Leo: Everybody should absolutely go to WindowsCentral.com, and follow Daniel on twitter @Daniel_Rubino and you will keep up on all of this stuff. It’s a great site.

Daniel: Thank you.

Leo: So you were only Windows phone before, and now you’re everything. Is that really what happened, or?

Daniel: Yeah, you know it was a combination of… basically if you owned a Windows phone you’d very likely own a surface or windows… so we start expanding naturally and especially with Xbox, but then coincidently it went with Microsoft unifying their operating system, so…

Leo: Makes sense right?

Daniel: yeah, exactly so you can’t have one without the other anymore.

Leo: I think that’s great. And I have to say I am very tempted to put windows 10 on my XPS 13.

Daniel: It does run pretty well on laptops.

Leo: I’m this close. Mostly because I just hate Windows 8.1

Mary Jo: It’s better than windows 8.

Daniel: True. It is better than Windows 8.

Leo: It is much better than Windows 8, I’ll grant you that. That’s not saying a heck of a whole lot.
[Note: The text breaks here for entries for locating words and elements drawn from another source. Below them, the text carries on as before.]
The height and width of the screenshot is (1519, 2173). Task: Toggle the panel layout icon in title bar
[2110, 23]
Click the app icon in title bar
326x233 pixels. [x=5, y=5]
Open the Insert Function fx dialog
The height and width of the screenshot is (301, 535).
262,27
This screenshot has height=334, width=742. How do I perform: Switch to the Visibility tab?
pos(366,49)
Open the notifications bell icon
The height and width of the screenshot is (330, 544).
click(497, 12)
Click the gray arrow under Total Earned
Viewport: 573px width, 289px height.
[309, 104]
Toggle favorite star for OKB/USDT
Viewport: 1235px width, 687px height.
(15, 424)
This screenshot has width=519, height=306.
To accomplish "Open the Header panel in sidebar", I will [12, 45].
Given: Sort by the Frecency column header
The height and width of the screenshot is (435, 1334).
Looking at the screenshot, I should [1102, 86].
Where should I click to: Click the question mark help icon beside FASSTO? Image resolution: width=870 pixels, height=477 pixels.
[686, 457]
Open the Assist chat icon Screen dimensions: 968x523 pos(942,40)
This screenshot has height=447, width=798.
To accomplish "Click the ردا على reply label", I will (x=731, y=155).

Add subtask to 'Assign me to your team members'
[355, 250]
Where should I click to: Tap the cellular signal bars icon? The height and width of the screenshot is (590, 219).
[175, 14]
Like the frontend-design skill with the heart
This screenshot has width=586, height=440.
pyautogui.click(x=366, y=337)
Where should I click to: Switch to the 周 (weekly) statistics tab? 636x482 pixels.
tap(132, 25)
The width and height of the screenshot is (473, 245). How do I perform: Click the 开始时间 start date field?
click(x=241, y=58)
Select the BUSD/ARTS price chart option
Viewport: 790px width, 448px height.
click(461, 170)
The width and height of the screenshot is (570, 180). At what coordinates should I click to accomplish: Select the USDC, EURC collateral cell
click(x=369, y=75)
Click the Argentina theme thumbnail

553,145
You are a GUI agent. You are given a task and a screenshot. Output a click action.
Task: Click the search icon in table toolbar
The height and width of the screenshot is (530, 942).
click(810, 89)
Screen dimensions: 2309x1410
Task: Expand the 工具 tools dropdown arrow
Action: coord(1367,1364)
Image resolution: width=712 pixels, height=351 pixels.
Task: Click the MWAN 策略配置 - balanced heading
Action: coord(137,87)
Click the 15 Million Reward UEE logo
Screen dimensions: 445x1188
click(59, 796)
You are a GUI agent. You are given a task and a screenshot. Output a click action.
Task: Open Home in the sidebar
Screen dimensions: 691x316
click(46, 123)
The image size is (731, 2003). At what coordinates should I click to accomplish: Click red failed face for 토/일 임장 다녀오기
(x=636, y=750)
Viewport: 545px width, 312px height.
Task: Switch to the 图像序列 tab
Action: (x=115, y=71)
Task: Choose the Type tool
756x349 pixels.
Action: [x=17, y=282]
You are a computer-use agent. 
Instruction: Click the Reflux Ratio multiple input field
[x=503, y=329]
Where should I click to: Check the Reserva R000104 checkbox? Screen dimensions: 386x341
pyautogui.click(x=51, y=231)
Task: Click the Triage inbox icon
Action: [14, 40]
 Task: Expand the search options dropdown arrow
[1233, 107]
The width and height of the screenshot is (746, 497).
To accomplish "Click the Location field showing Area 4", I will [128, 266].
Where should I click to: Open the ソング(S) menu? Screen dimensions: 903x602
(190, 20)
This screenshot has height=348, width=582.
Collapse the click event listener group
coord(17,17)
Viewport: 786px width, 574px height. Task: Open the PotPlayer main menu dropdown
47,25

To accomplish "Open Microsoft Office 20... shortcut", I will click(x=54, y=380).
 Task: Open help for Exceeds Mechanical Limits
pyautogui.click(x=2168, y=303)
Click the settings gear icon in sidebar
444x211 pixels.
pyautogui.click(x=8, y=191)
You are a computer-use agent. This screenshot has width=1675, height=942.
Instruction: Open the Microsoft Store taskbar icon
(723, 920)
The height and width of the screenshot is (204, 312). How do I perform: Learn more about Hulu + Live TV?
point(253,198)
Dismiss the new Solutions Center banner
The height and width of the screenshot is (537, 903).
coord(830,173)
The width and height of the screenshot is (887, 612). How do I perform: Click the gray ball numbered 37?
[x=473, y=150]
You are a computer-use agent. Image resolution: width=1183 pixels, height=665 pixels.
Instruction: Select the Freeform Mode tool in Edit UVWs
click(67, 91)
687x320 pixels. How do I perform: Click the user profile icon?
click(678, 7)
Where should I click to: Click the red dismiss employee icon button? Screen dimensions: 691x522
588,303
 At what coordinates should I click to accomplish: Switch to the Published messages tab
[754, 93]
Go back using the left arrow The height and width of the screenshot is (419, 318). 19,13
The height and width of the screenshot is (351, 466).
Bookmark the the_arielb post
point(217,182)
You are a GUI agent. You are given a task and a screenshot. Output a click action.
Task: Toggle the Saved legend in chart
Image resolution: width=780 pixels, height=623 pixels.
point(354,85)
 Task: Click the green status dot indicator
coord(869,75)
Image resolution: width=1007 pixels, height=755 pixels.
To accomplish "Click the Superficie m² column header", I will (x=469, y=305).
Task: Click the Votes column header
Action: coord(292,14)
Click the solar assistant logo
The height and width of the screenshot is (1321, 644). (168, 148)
And I like 10, I’ve been running it in a virtual machine and actually I like it a lot.

Daniel: It’s Cortana so.

Leo: I know, I love the Cortana. And it seems like it’s reliable. It seems like it’s almost production ready. I know it’s very early but…

Daniel: My phone just awoke when I said Cortana.

Leo: Yes Daniel? I’ve been waiting for you to call me. Hello? Hi Daniel. I want her! Mary Jo Foley all about Mircrosoft.com. That’s the place to go for all your Microsoft coverage. We’ve got the best team, I’ll tell you. We got a deep bench. Thank you Daniel. Now is Paul going to be back next week, he’s probably still going to be there.

Mary Jo: He is, he’ll be back.

Leo: One week he goes?

Mary Jo: School vacation.

Leo: Oh school. I’d move there. I love Puerto Rico.

Mary Jo: I like it too.

Leo: It’s a great place to go. Alright, well thank you Daniel. Thank you Mary Jo. Thank you all for watching. We do this show 11 AM pacific, 2 PM eastern time, 1900 UTC every Wednesday on TIWT.tv. You can watch live or get on demand versions after the fact, at Twit.tv/ww, or subscribe in the zoom market place, I’m sorry Xbox market place or wherever it is you get your podcasts. We do have an excellent windows phone, a couple of excellent windows phone apps. Thanks to our independent developers Demetri Allen. Demetri, you want to go to Build, maybe get making universal app, maybe. Just thinking, I’m just thinking. Also an IOS and Android and anywhere. Roku, and anywhere you get your podcasts. Thank you for joining us, we’ll see you next Wednesday on Windows Weekly! Bye, bye.